> DIRECTIVE
Copy out the rows below with "Where should I click to" swapped for "Where do I click to" everywhere, keeping everything else unchanged.

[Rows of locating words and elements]
************
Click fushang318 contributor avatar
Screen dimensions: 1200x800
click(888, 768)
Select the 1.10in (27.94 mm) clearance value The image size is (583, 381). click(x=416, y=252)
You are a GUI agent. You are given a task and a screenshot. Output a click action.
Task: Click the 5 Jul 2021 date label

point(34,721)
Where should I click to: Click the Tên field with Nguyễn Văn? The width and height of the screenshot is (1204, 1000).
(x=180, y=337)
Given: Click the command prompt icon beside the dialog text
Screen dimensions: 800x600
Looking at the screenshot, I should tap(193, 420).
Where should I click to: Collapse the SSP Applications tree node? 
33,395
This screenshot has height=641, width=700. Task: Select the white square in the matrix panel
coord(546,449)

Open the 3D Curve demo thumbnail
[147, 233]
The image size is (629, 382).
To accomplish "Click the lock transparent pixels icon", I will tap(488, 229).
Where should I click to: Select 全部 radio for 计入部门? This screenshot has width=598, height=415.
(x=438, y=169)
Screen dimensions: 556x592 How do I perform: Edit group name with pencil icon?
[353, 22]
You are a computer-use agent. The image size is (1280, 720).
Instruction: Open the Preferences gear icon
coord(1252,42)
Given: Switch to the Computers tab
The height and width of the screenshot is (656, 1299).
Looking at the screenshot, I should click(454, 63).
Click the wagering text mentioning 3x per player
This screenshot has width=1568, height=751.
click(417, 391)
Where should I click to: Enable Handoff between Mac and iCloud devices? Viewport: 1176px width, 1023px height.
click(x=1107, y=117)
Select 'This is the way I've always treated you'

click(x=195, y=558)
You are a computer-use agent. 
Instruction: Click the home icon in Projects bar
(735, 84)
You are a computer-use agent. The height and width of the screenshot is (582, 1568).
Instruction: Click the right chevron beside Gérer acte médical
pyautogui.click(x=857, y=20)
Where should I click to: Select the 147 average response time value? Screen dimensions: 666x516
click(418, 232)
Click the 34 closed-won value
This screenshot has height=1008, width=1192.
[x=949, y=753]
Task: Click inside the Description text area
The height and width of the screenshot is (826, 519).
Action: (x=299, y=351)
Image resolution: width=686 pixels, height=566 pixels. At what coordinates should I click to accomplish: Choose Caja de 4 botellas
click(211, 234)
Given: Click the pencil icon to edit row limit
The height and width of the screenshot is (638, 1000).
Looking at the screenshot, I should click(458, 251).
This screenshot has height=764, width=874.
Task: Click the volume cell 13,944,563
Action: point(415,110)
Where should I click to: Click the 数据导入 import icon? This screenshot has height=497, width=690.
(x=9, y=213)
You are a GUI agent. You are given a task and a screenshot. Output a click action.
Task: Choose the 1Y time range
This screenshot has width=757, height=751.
************
> ANSWER TO THE TASK
Click fushang318 contributor avatar
Screen dimensions: 1200x800
click(888, 768)
Select the 1.10in (27.94 mm) clearance value The image size is (583, 381). click(x=416, y=252)
You are a GUI agent. You are given a task and a screenshot. Output a click action.
Task: Click the 5 Jul 2021 date label

point(34,721)
Where do I click to: Click the Tên field with Nguyễn Văn? The width and height of the screenshot is (1204, 1000).
(x=180, y=337)
Given: Click the command prompt icon beside the dialog text
Screen dimensions: 800x600
Looking at the screenshot, I should tap(193, 420).
Where do I click to: Collapse the SSP Applications tree node? 
33,395
This screenshot has height=641, width=700. Task: Select the white square in the matrix panel
coord(546,449)

Open the 3D Curve demo thumbnail
[147, 233]
The image size is (629, 382).
To accomplish "Click the lock transparent pixels icon", I will tap(488, 229).
Where do I click to: Select 全部 radio for 计入部门? This screenshot has width=598, height=415.
(x=438, y=169)
Screen dimensions: 556x592 How do I perform: Edit group name with pencil icon?
[353, 22]
You are a computer-use agent. The image size is (1280, 720).
Instruction: Open the Preferences gear icon
coord(1252,42)
Given: Switch to the Computers tab
The height and width of the screenshot is (656, 1299).
Looking at the screenshot, I should click(454, 63).
Click the wagering text mentioning 3x per player
This screenshot has width=1568, height=751.
click(417, 391)
Where do I click to: Enable Handoff between Mac and iCloud devices? Viewport: 1176px width, 1023px height.
click(x=1107, y=117)
Select 'This is the way I've always treated you'

click(x=195, y=558)
You are a computer-use agent. 
Instruction: Click the home icon in Projects bar
(735, 84)
You are a computer-use agent. The height and width of the screenshot is (582, 1568).
Instruction: Click the right chevron beside Gérer acte médical
pyautogui.click(x=857, y=20)
Where do I click to: Select the 147 average response time value? Screen dimensions: 666x516
click(418, 232)
Click the 34 closed-won value
This screenshot has height=1008, width=1192.
[x=949, y=753]
Task: Click inside the Description text area
The height and width of the screenshot is (826, 519).
Action: (x=299, y=351)
Image resolution: width=686 pixels, height=566 pixels. At what coordinates should I click to accomplish: Choose Caja de 4 botellas
click(211, 234)
Given: Click the pencil icon to edit row limit
The height and width of the screenshot is (638, 1000).
Looking at the screenshot, I should click(458, 251).
This screenshot has height=764, width=874.
Task: Click the volume cell 13,944,563
Action: point(415,110)
Where do I click to: Click the 数据导入 import icon? This screenshot has height=497, width=690.
(x=9, y=213)
You are a GUI agent. You are given a task and a screenshot. Output a click action.
Task: Choose the 1Y time range
This screenshot has width=757, height=751.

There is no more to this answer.